Start of Supplied data
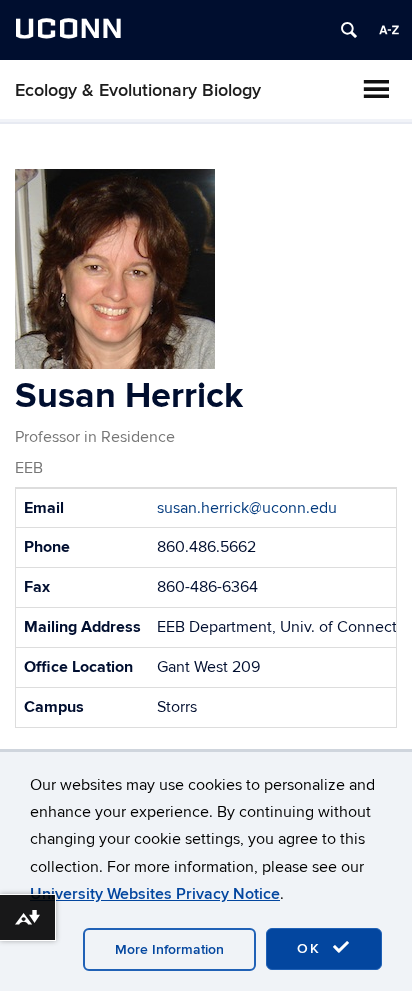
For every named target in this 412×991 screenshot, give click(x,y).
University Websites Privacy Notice (155, 894)
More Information (169, 949)
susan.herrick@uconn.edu (247, 508)
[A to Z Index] (389, 30)
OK (312, 948)
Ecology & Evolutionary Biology (138, 90)
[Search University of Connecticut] (349, 30)
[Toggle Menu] (376, 89)
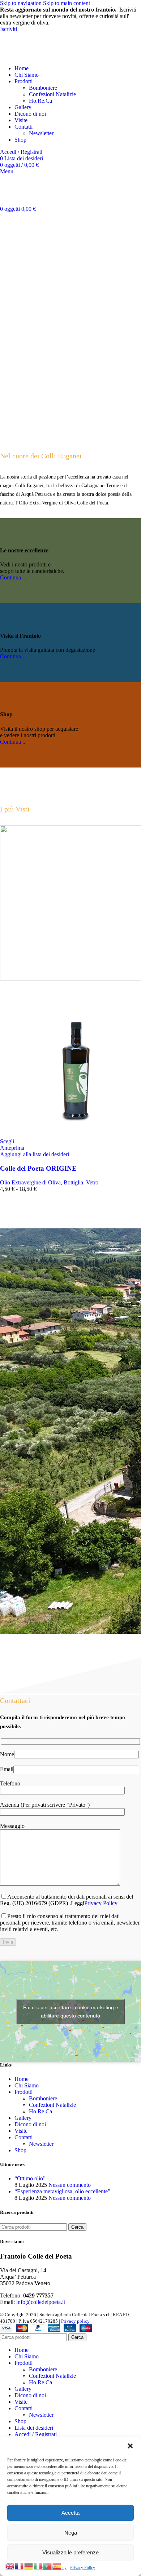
End of Supplied data
_Requirement_
Output every entry verbatim but skip the pictures.

_Task answer_
For every named target in this 412×991 screenshot, give click(x,y).
University Websites Privacy Notice (155, 894)
More Information (169, 949)
susan.herrick@uconn.edu (247, 508)
[A to Z Index] (389, 30)
OK (312, 948)
Ecology & Evolutionary Biology (138, 90)
[Search University of Connecticut] (349, 30)
[Toggle Menu] (376, 89)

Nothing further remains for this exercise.